◆ Problem to work on
Identify and copy each line of the records that contains the word "height". Match case exactly.

◆ Extracted entries
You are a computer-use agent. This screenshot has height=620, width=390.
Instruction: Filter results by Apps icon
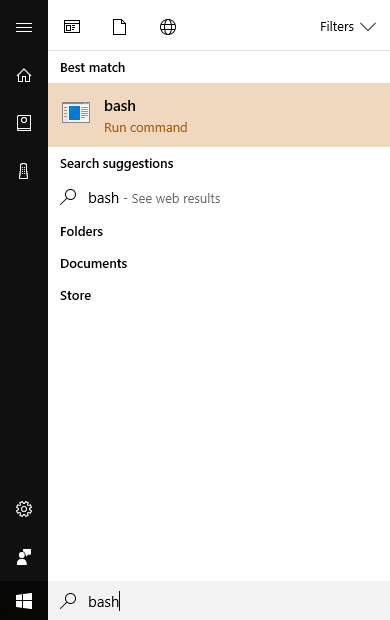[72, 27]
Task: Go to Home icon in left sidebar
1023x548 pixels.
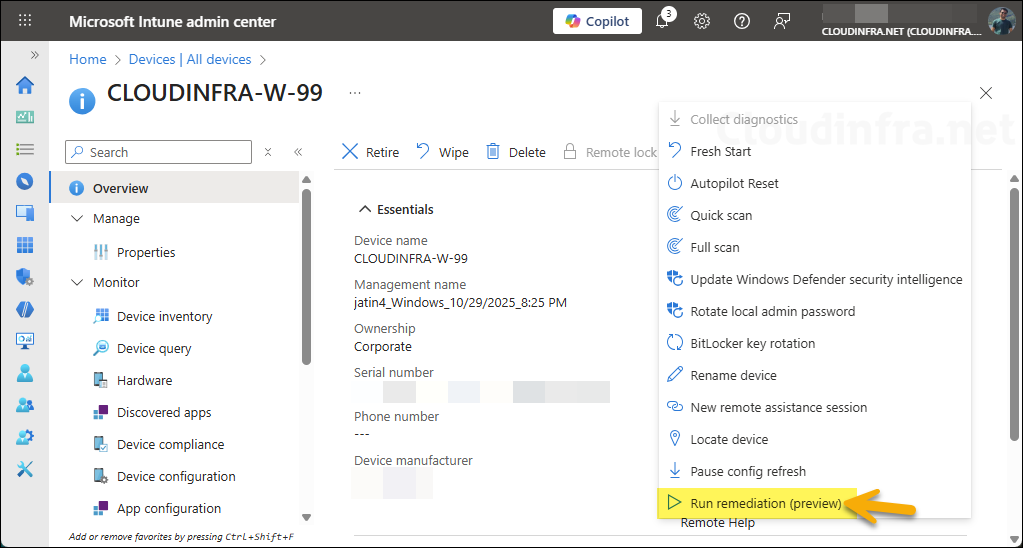Action: point(25,85)
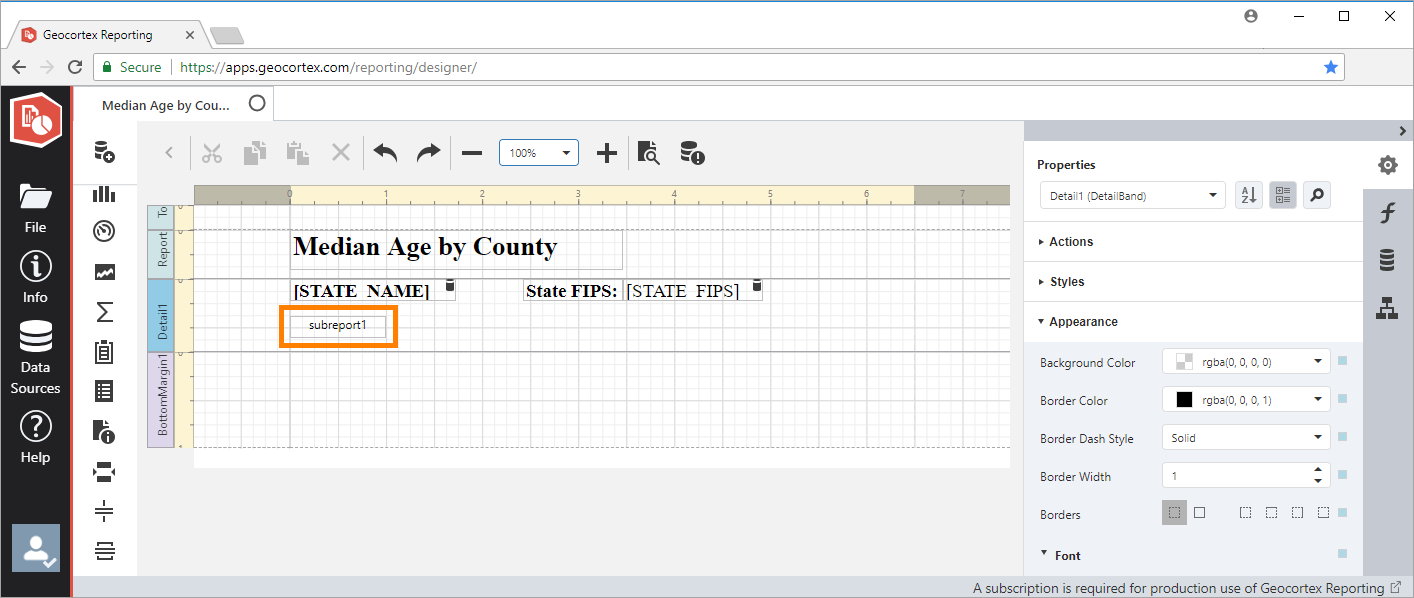Toggle the top border option
Viewport: 1414px width, 598px height.
tap(1271, 512)
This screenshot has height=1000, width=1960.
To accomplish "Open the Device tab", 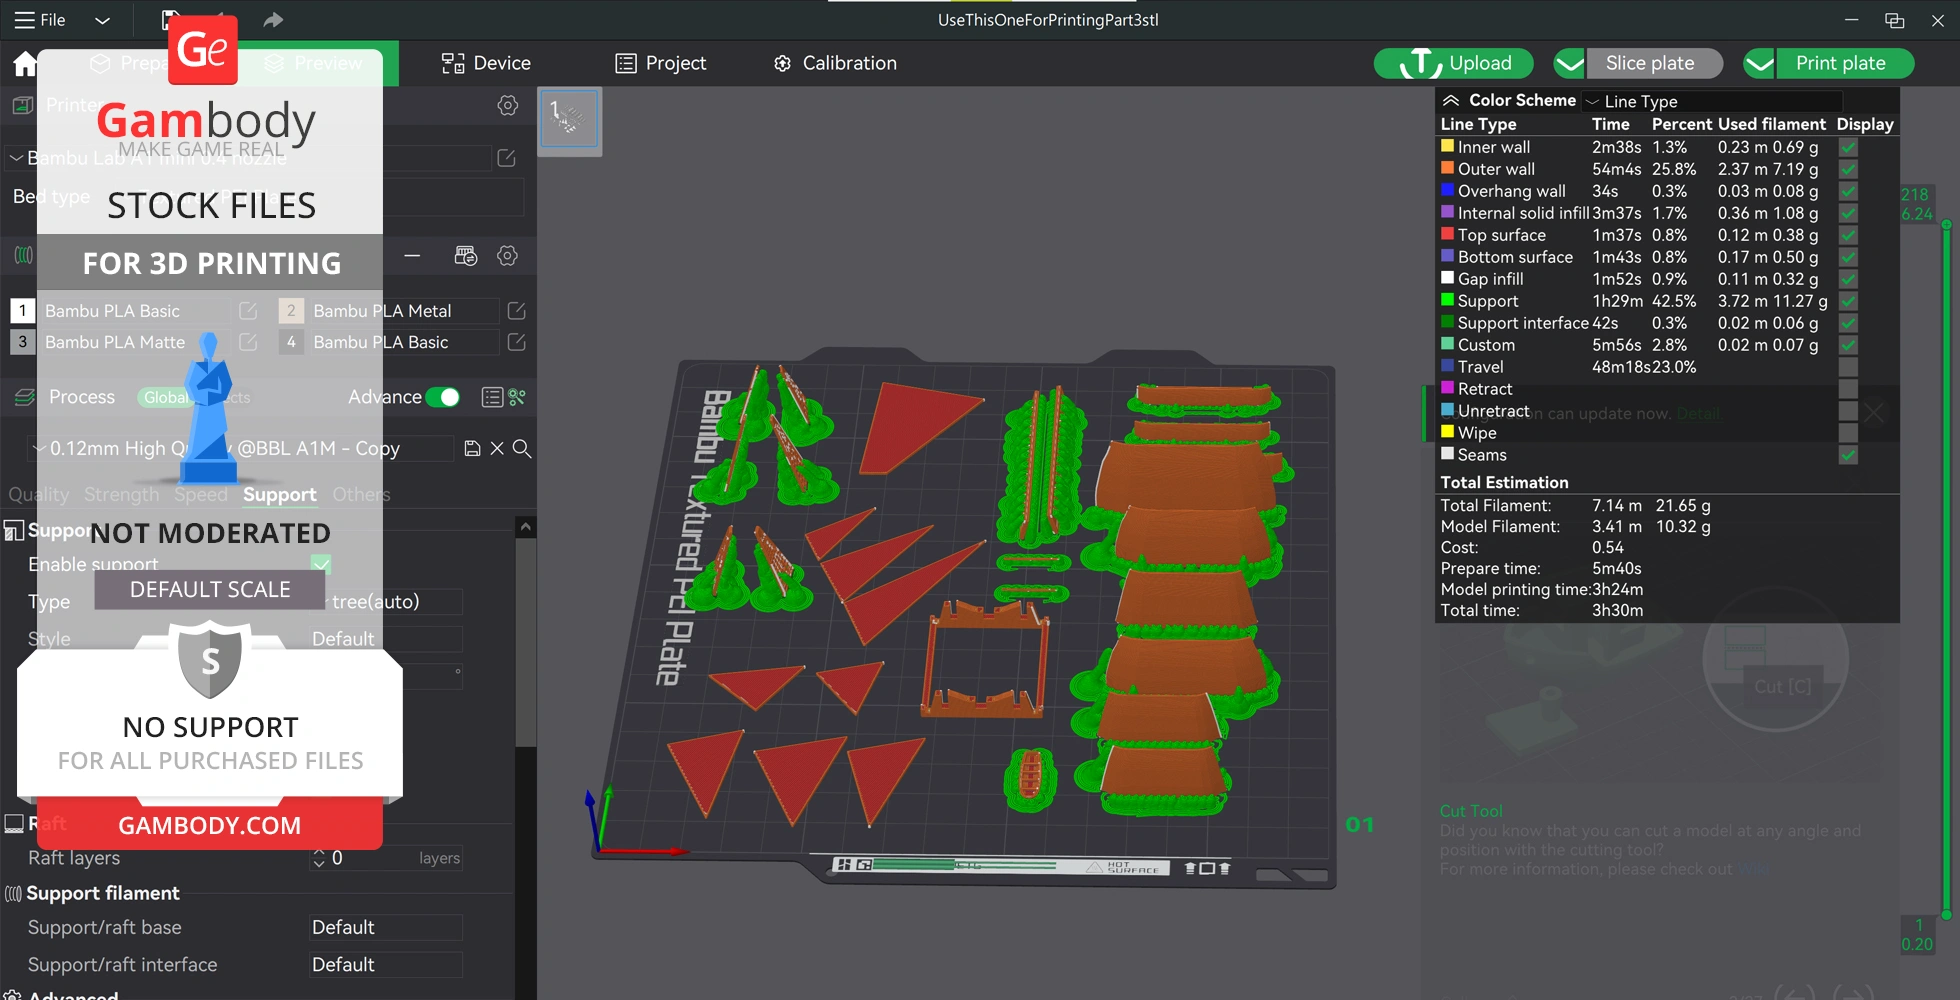I will (x=487, y=64).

◆ Reply
You are a computer-use agent. This screenshot has height=620, width=390.
Viewport: 1414px width, 598px height.
This screenshot has height=1000, width=1960.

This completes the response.